Rehabilitation: As your pet ages, their body goes through changes similar to aging humans. Many senior pets struggle with mobility issues, some of which you may be seeing at home right now. Does your pet seem to have more difficulty getting up in the morning? Or becomes stiff after heavy play? Or limps off and on? These can all be signs of osteoarthritis, which is a very common problem we see here at the clinic. While we can’t make the arthritis go away for our loyal friends we can help their bodies feel better and give them a better quality of life by getting them engaged in physical therapy. Dr. Ohman has taken a special interest in physical therapy and is now making physical therapy sessions available for animals in need, whether they have generalized age-related changes, have had an orthopedic surgery and need therapy post-operatively, or have another specific injury in which surgery is not an option. If you are interested in physical therapy for your pet give us a call and we will set up a personalized 6-week therapy session for your pet. Sessions will be conducted once weekly, and you will leave your pet here for the day during which we will conduct two approximately 30-40 minute therapy sessions that will include range of motion exercises, massage, obstacles, incline walking on a ramp, cavaletti poles and much more! Also we encourage you to try to attend one or more sessions so you can learn how to do these techniques at home for continued care for your companion.

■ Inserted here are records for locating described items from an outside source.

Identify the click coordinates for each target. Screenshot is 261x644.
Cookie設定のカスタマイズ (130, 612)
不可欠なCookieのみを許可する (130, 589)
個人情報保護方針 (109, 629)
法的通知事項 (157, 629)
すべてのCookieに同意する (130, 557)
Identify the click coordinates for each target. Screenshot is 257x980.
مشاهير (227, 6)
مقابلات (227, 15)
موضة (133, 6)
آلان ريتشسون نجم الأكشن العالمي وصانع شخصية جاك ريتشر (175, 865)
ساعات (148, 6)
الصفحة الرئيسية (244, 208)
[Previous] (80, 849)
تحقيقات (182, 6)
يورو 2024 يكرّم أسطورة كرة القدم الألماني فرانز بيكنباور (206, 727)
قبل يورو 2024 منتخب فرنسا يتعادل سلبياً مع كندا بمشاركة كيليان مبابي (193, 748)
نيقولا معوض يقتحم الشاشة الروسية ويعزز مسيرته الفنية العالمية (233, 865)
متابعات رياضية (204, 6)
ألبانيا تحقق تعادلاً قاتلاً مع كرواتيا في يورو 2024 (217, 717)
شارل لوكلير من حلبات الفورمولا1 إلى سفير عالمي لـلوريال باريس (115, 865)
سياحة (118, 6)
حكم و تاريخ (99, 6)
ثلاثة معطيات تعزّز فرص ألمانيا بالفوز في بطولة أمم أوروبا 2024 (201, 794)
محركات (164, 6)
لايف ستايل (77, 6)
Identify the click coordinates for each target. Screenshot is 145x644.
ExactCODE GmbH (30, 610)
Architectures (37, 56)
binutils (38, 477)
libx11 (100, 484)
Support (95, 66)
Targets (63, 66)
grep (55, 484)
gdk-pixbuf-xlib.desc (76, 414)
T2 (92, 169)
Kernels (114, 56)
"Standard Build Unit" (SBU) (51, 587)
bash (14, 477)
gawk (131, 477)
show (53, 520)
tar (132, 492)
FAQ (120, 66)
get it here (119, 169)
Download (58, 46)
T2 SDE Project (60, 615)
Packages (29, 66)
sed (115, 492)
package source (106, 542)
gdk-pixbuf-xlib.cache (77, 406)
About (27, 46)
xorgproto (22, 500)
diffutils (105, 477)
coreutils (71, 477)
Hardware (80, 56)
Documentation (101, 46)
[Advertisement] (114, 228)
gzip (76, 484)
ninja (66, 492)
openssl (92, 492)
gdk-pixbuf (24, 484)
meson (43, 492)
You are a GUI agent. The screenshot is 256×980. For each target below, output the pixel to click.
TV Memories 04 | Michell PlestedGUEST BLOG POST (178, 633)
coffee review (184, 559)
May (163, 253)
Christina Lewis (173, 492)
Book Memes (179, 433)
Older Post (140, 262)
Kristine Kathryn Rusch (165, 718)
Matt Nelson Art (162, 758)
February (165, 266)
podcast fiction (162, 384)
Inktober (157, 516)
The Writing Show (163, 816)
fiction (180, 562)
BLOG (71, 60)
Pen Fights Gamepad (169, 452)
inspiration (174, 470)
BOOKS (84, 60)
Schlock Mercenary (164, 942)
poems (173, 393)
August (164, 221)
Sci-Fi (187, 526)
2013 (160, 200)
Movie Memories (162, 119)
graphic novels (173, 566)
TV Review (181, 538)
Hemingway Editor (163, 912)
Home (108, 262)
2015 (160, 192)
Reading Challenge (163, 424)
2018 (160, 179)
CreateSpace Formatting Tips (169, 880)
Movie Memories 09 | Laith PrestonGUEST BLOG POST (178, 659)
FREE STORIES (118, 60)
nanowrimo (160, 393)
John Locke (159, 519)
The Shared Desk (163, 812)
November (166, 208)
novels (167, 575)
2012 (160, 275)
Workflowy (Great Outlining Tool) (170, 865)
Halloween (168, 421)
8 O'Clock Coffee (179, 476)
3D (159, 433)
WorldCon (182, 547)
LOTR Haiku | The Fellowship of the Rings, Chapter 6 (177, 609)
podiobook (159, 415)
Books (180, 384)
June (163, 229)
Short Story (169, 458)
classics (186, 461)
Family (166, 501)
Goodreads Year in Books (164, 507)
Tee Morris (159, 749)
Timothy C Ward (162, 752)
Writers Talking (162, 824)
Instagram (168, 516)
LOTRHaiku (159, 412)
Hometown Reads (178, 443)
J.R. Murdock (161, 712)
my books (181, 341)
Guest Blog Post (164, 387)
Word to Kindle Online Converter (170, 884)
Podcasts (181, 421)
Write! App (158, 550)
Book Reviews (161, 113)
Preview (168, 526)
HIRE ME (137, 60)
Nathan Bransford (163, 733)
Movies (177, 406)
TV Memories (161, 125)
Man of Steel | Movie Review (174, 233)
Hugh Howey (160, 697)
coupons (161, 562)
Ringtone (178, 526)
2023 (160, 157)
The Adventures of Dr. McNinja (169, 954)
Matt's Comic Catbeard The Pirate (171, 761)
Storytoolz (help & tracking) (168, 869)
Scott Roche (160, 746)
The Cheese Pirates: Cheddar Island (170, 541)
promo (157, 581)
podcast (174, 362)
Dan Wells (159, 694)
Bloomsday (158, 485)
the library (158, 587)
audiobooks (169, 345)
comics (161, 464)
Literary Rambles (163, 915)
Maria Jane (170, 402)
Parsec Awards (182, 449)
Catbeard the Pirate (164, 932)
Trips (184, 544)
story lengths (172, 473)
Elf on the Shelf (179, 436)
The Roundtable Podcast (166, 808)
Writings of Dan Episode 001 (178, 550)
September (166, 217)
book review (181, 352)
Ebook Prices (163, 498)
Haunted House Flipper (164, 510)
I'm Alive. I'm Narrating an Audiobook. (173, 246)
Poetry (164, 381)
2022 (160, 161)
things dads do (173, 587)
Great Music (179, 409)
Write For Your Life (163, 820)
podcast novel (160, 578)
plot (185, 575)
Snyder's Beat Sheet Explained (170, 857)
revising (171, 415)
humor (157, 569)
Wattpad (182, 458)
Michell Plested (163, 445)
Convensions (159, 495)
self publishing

Link receiving his weekly rehabilitation treatment.
Laser Therapy: Laser therapy is a drug free, non-surgical pain relief option that uses specific wavelengths of light to create a warming, therapeutic effect. The effects include pain reduction, increased circulation, decreased swelling, as well as improved healing time. Laser therapy provides therapeutic effects by increasing circulation, drawing water, oxygen, and nutrients to the damaged area. By doing this the body is able to reduce inflammation, swelling, muscle spasms, stiffness, and pain. Laser therapy can be used for, but is not limited to: Post-surgical pain, joint pain, ligament sprains, muscle strains, puncture wounds, post-traumatic injury, rehabilitation, hip dysplasia, burns, neck and back pain, osteoarthritis, edema and congestion, joint pain, chronic wounds, and post-orthopedic surgical recovery. Laser therapy can also be used in conjunctionwith additional treatments such as rehabilitation and acupuncture. The duration of treatments depends on the condition being treated and how long the patient has been experiencing pain. Some patients respond to treatment after one session but because each treatment is cumulative many require 5 to 8 or more treatments for the full effects to be felt. During a typical treatment most patients do not feel any stimulation, with the exception of a slight warming feeling, and each treatment is also relatively short at only 3 to 8 minutes per site. Very few side effects have been reported with laser therapy, although occasionally some old pain symptoms or injuries may feel aggravated after treatment. Each case will be evaluated by a veterinarian and a treatment schedule will be determined based on your pet's needs.